Thanks for the challenge Tom. My approach anxiety has never been this low. I won’t let myself get that rusty again. I’ve done more approaches this past week than in any given month in the past year. I’ve learned a great deal about myself and what it takes to attract beautiful women. I’m looking forward to using these lessons to continue growing. Cheers.

One more thing I’ll add is that I ended up approaching two girls twice by accident! It was no big deal to me and I didn’t realize until they said “didn’t you come up to me a few days ago?”, but it goes to show how your environment can limit your options. I live in a medium sized city in California, next to a university, so while the greater metro area has 5+ million people, you don’t get a huge amount of street traffic and targets. Wondering if you’ve already approached a girl that you’re you notice is cute is lame to have in the back of your mind, but just more motivation for me to get back to Warsaw…

  • Sean

    I enjoyed reading this post man. I myself also agree with the day game philosophy. I need to put myself through this challenge soon.

    • http://patientambition.com/ Nick

      Thanks man. Once you get over the initial hurdle of approach anxiety you’ll begin to develop your own style. Start with just asking for the time or directions, then you can start leading with simple compliments and go from there.

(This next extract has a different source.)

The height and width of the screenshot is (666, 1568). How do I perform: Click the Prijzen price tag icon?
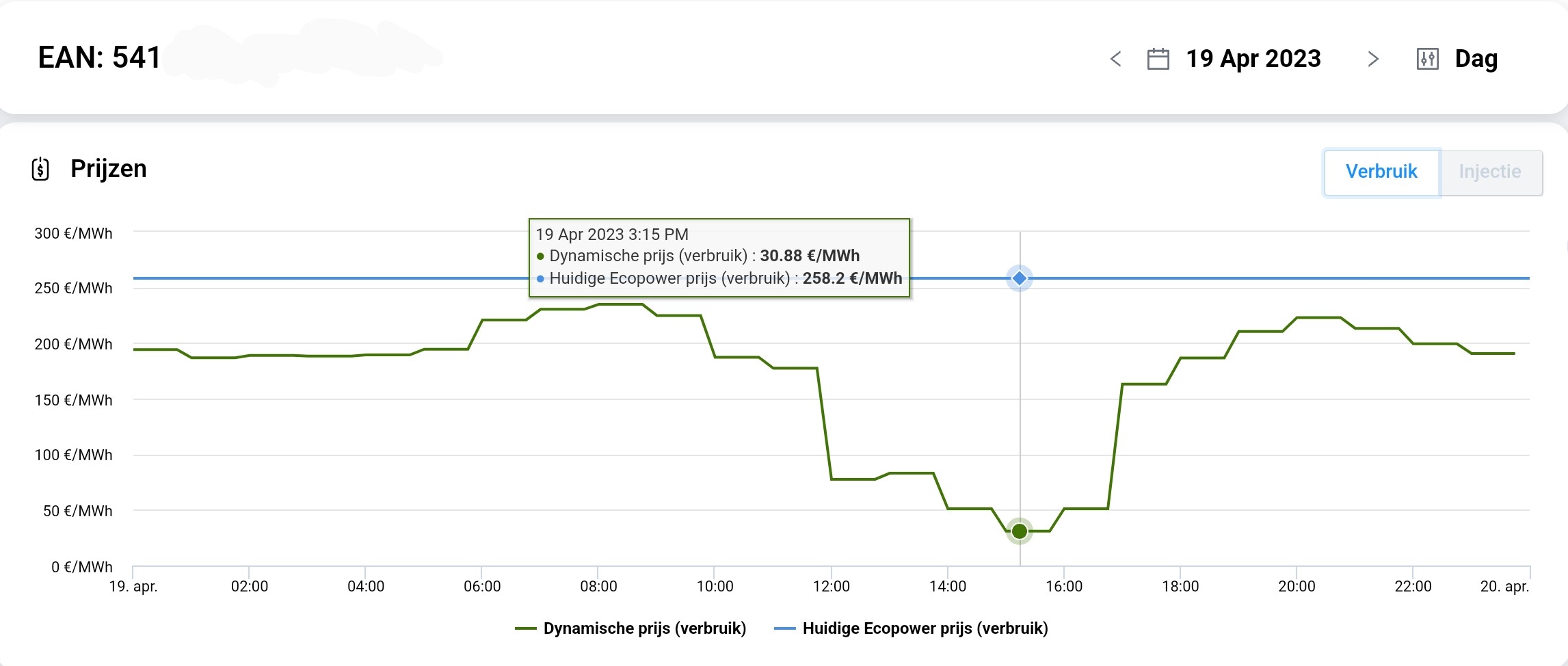40,169
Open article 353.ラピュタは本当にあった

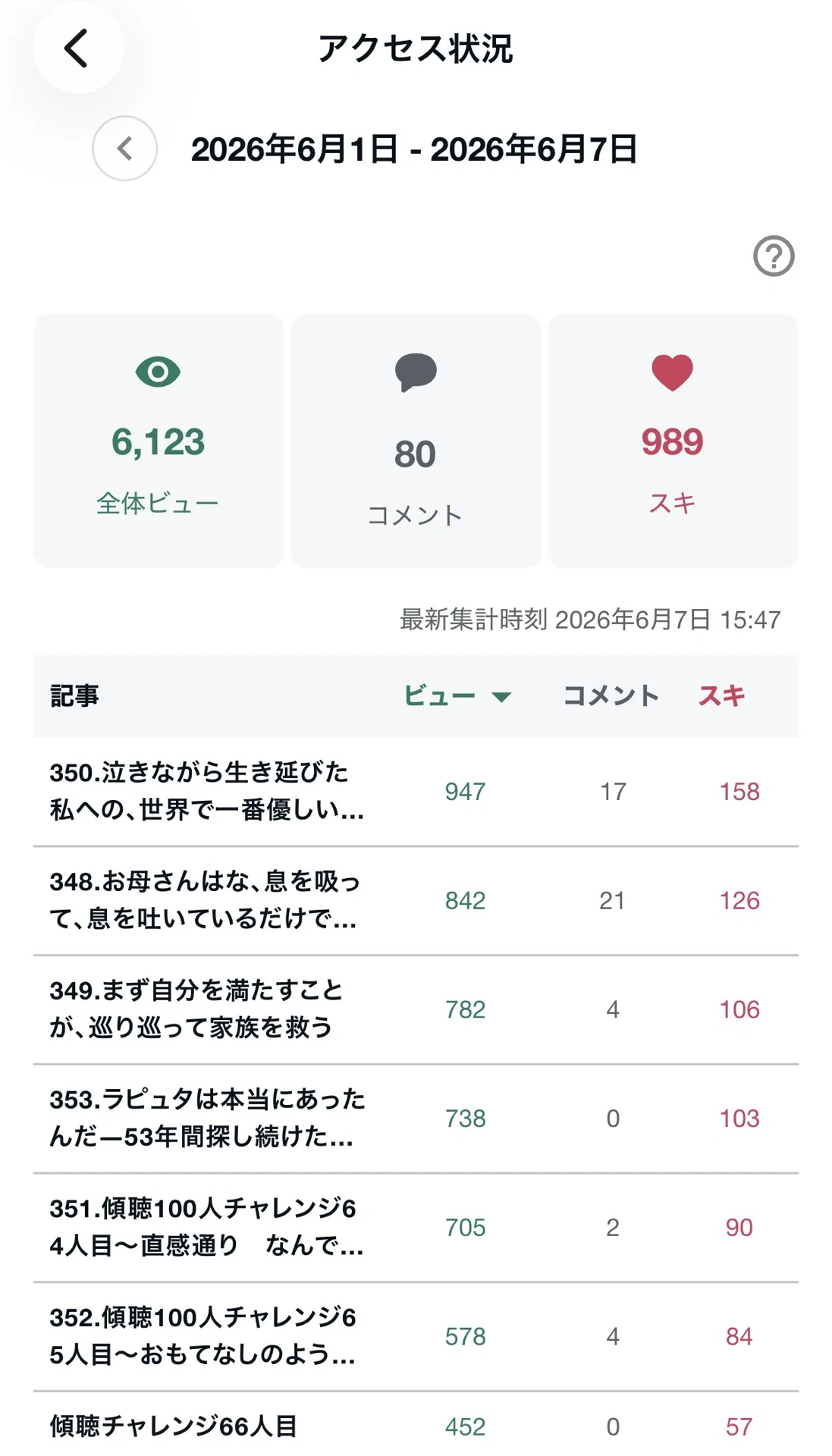tap(416, 1119)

Strong body language and confident/honest statements, based on your observations are very powerful

  • Bodi

    Good work. I used to do challenges like this a lot, actually I did one last year where I went to Prague and did 100 in 4 days. It’s totally gruelling but worth it.
    Your volume is very low, with 150 over 10 months but if you’re getting results that’s all that matters….

    • http://patientambition.com/ Nick

      You’re right, my volume is low, but now that I’m back in Warsaw I’ll have more opportunities and motivation. The pattern for me has been to do a lot of approaches in a short period, find a girl that I like and date her, then not approach for a long time. I’m content for a while, but then I want a new challenge.

      Your Prague experience is a reminder that a large volume of work in a short period is worth the huge amount of feedback you quickly get. I’m midway through Nick Krauser’s new book and I’m starting to recalibrate my game to get better and more consistent results. It all starts with the approach.